Add top-level Labels and Resources Structed fields to `HeadGroupSpec` and `WorkerGroupSpec` #4106

ryanaoleary · 2025-10-02T05:34:29Z

Why are these changes needed?

This PR lifts both resources and labels into explicit structured fields for the HeadGroupSpec and WorkerGroupSpec. When these optional fields are specified, they override their respective values in the rayStartCommand for Pods created by KubeRay for that group. Additionally, labels specified at the top-level Labels field are merged with the K8s labels on the Pod for observability.

The discussion and rationale for this change is discussed more in #3699. The labels part of this change will help enable the autoscaling use case with label_selectors in Ray core.

Related issue number

Contributes to ray-project/ray#51564

Checks

I've made sure the tests are passing.
Testing Strategy
- Unit tests
- Manual tests
- This PR is not tested :(

Signed-off-by: Ryan O'Leary <[email protected]>

ryanaoleary · 2025-10-02T05:35:42Z

cc: @Future-Outlier @edoakes @MengjinYan

ryanaoleary · 2025-10-02T05:58:44Z

Running make api-docs fails to add the Resources field to the api.md file. I think this is because I use:

Resources corev1.ResourceList

which isn't a top-level API object. I'm wondering if there's a preference for changing it to a map[string]string and then converting it to a ResourceList internally.

ray-operator/apis/ray/v1/raycluster_types.go

andrewsykim · 2025-10-02T19:07:26Z

ray-operator/apis/ray/v1/raycluster_types.go

+	// +optional
+	Resources corev1.ResourceList `json:"resources,omitempty"`
+	// Labels specifies the Ray node labels for the head group.
+	// These labels will also be added to the Pods of this head group and override the `--labels`


This should mention that labels are ignored if already specifeid in rayStartParams?
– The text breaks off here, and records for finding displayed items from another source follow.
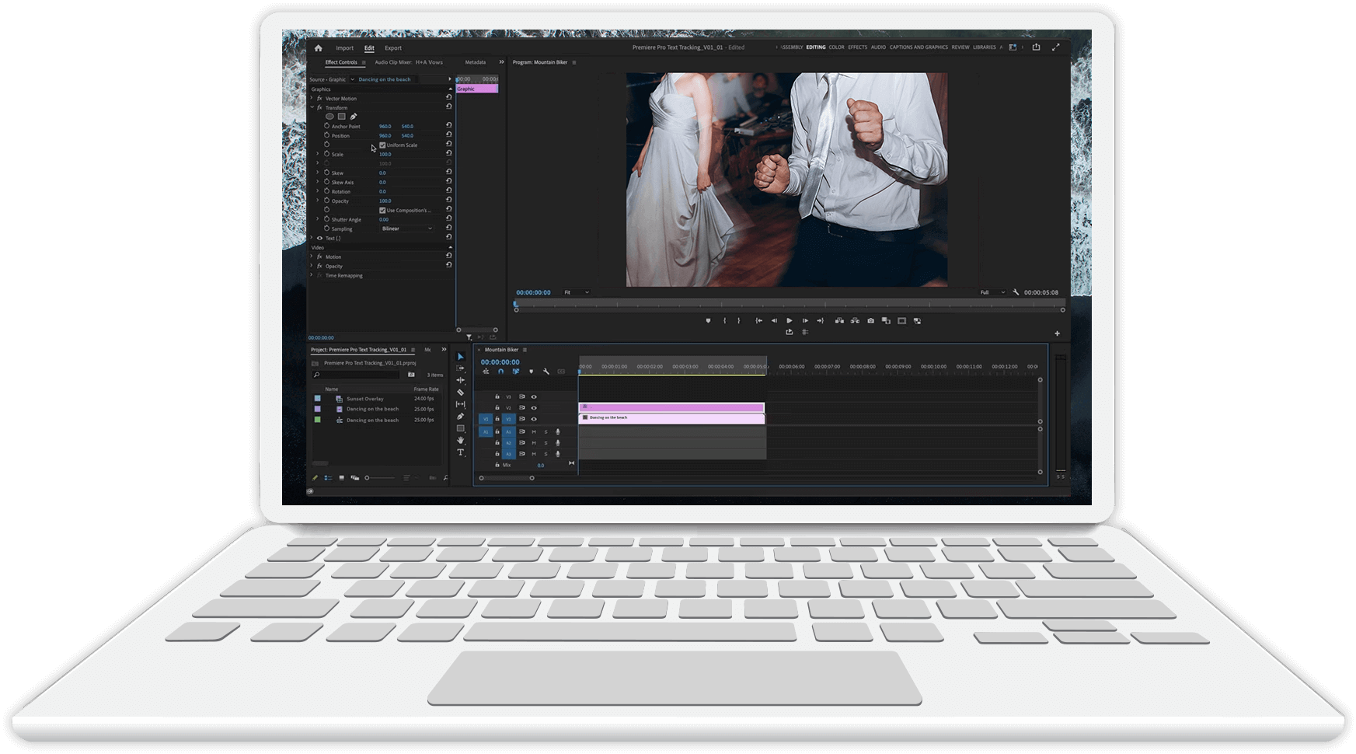Open the Metadata panel tab

pyautogui.click(x=475, y=62)
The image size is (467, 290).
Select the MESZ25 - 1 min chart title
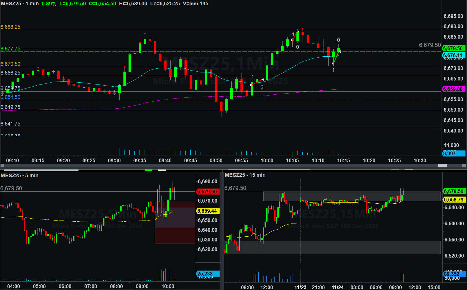click(20, 4)
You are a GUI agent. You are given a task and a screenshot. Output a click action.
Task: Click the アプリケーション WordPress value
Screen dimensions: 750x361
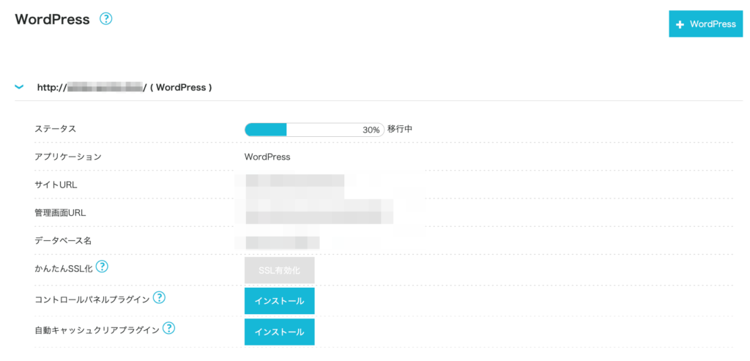[x=267, y=157]
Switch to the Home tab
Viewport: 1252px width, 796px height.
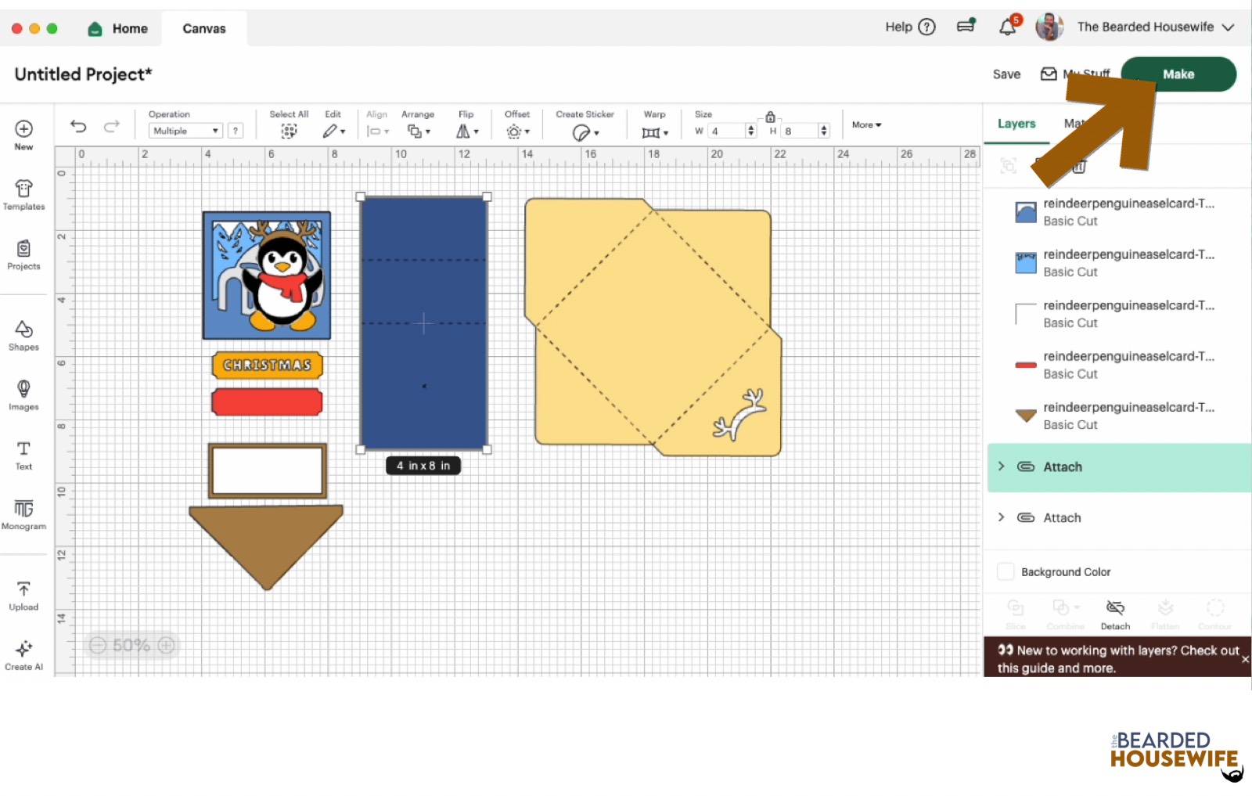click(119, 29)
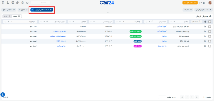Viewport: 214px width, 101px height.
Task: Click the go-to-page number field
Action: point(162,97)
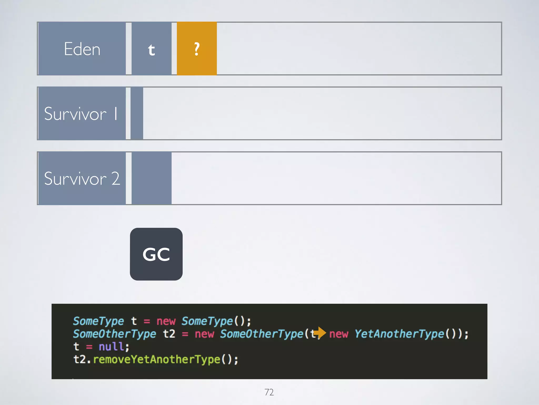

The way I implemented it, we ignore --labels in rayStartParams if they exist and instead override it with the values set in the group Labels field. Should it actually be the opposite?

My thinking was that since the top-level Labels and Resources fields are the most explicit, they should take precedence.

ray-operator/controllers/ray/common/pod.go

ray-operator/apis/ray/v1/raycluster_types.go

ray-operator/controllers/ray/common/pod.go

Signed-off-by: Ryan O'Leary <[email protected]>

kevin85421

We should try to avoid handling the logic of overriding or merging user configurations. It’s hard to ensure correct behavior and makes Ray Autoscaler more complex. My suggestions:

Add validations in ValidateRayClusterSpec:

Resources
- If users specify both (1) num-cpus / num-gpus / memory / resources in rayStartParams and (2) {Head|Worker}GroupSpec.Resources, we should fail validation and avoid reconciling anything. Users should only use (1) or (2).
Labels
- If users specify labels in rayStartParams, we should fail the validation because we plan not to handle the string parsing in Ray Autoscaler as @edoakes said. Only {Head|Worker}GroupSpec.Labels is allowed.

cc @Future-Outlier @rueian Could one of you open an issue to track updating the compatible Ray versions (because of Ray Autoscaler)? And @rueian, could you work on adding support in Ray Autoscaler for Resources / Labels?

rueian · 2025-10-04T18:29:03Z

ray-operator/controllers/ray/common/pod.go

+	sort.Strings(keys)
+
+	for _, k := range keys {
+		labels = append(labels, fmt.Sprintf("%s=%s", k, groupLabels[k]))


Do we need to validate that there is no , in the k and groupLabels[k]?

opened here, thank you!
#4113

Signed-off-by: Ryan O'Leary <[email protected]>

ryanaoleary · 2025-10-06T12:43:28Z

rsions (because of Ray Autoscaler)? And @rueian, could you work on adding support in Ray Autoscaler for Resources / Labels?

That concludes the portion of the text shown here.